AUFGABEN —
[a] Welche Codesys-Version verwendet RobiHerb laut der Diskussion zum Codesys-Webserver im aktuellen Fall?
[b] Stimmen die folgenden Aussagen mit der Diskussion zum Codesys-Webserver überein? Antworte jeweils mit Ja oder Nein und zitiere die entscheidenden Worte.
(i) HMIman vermutet, dass RobiHerb CoDeSys V2.3 hat.
(ii) Laut HMIman ist bei den Derivaten immer alles dabei.
(iii) RobiHerb hat nur eine einzige Codesys-Version auf dem PC.
[c] Schreib aus der Diskussion zum Codesys-Webserver die Stelle von "Ich bekomme die" bis "Hilfe zu erklären." noch einmal ab und ersetze dabei "Webserver" durch "Serverdienst".

AUSGEWÄHLTER ABSCHNITT —
"""

# Codesys Webserver starten



## RobiHerb (23 Februar 2016)

Ich bekomme die Webvisu nicht zum laufen.

Irgendwie muss man auf dem System (Zielsystem hier PC in der Simulation) einen Webserver starten.

Frage: Wie heisst denn diese Server EXE, sie müsste doch bei Codesys dabei sein?

Frage: wie heisst denn das Log File dieses Servers?

Dann wird ein Java Skript gestartet, wie heisst das denn?

Ziemlich einfach das Ganze aber wohl zu einfach, um es in der Hilfe zu erklären.


----------



## HMIman (23 Februar 2016)

Hi RobiHerb,

ich nehme an, Du hast CoDeSys V2.3!?
Hast Du die original Version von 3S oder ein Derivat (WAGO, ...)?
Bei den Derivaten ist nicht immer alles dabei. Könnte also sein, dass der Webserver für den PC fehlt.
Ansonsten findest Di ihn eigentlich unter Programme->CoDeSys->Kommunikation.

Gruß
HMIman


Gesendet von meinem iPad mit Tapatalk


----------



## RobiHerb (23 Februar 2016)

*Wie heisst der Vogel?*

Schade HMIman, hilft leider nicht weiter. Im aktuellen Fall handelt es sich um Codesys Version 3.5 (neueste Version, gestern geladen).

Ansonsten, ich habe Codesys in mehreren verschiedenen Versionen (2.x und 3.x) auf dem PC und möchte genau den passenden Webserver starten.

"""

VORGEGEBENE ZEILEN —

"""

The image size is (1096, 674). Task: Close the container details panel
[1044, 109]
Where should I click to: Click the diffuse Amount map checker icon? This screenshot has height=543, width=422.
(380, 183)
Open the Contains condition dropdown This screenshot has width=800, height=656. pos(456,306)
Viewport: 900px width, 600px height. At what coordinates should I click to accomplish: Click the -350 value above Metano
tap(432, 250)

"""
"""

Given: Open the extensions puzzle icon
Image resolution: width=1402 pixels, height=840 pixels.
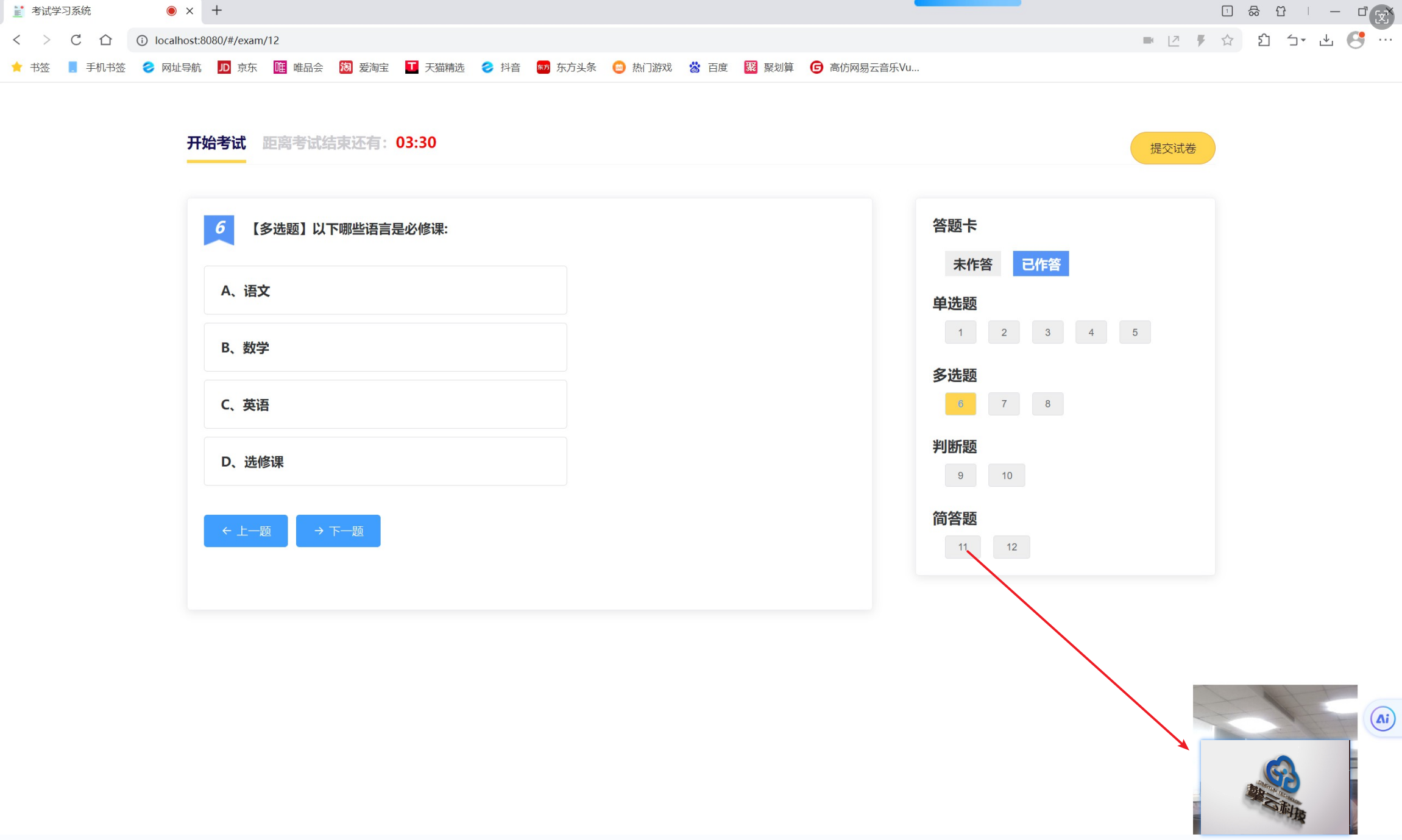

"""

GELÖSTE AUFGABEN —
[a] Codesys Version 3.5, die neueste Version, am Vortag geladen.

[b]
(i) Ja: "ich nehme an, Du hast CoDeSys V2.3!?"
(ii) Nein: "Bei den Derivaten ist nicht immer alles dabei."
(iii) Nein: "ich habe Codesys in mehreren verschiedenen Versionen (2.x und 3.x) auf dem PC"

[c]
Ich bekomme die Webvisu nicht zum laufen.

Irgendwie muss man auf dem System (Zielsystem hier PC in der Simulation) einen Serverdienst starten.

Frage: Wie heisst denn diese Server EXE, sie müsste doch bei Codesys dabei sein?

Frage: wie heisst denn das Log File dieses Servers?

Dann wird ein Java Skript gestartet, wie heisst das denn?

Ziemlich einfach das Ganze aber wohl zu einfach, um es in der Hilfe zu erklären.